(Exercise description) In the material below, find the span from the line with "Where should I" to the line with "Task: Switch to the Prototype tab" and transcribe only those lines, exactly, ends included, without the pictures.

#### Listed records

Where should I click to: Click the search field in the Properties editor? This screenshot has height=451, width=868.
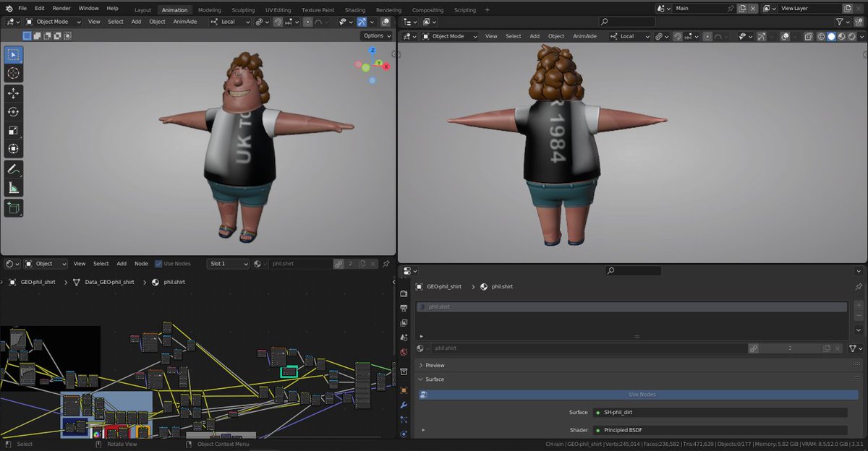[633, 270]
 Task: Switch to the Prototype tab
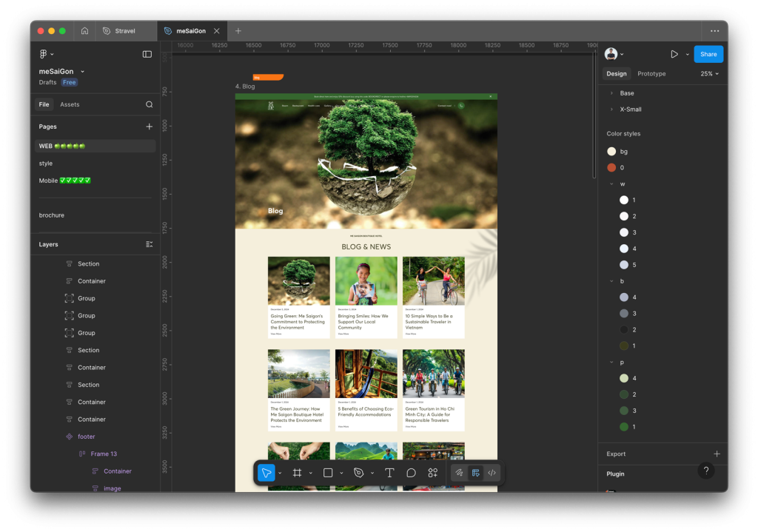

########
#### Listed records

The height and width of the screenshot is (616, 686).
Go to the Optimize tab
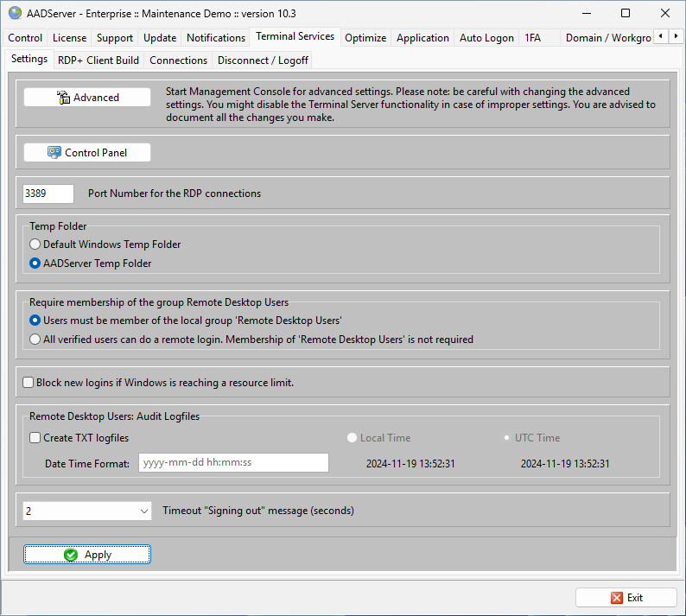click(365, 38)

########
#### Listed records

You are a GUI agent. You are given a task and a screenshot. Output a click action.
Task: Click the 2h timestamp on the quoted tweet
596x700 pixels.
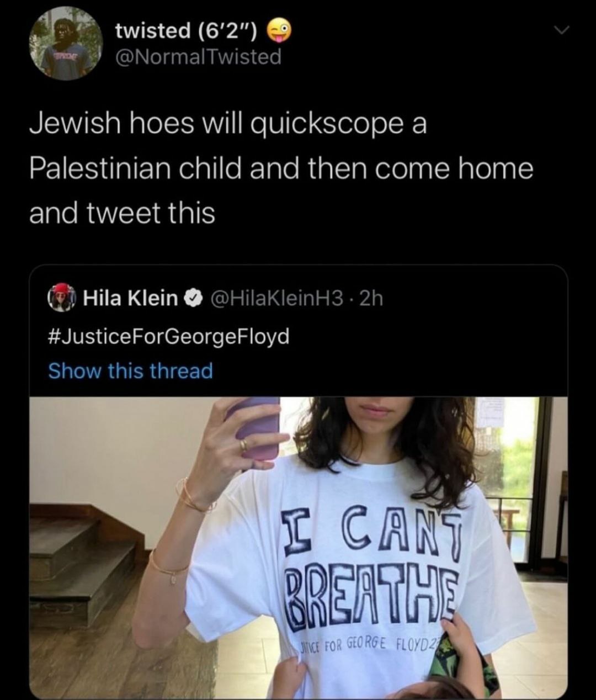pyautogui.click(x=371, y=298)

########

(Reply to the exercise)
Where should I click to: Click the search field in the Properties editor? This screenshot has height=451, width=868.
[633, 270]
 Task: Switch to the Prototype tab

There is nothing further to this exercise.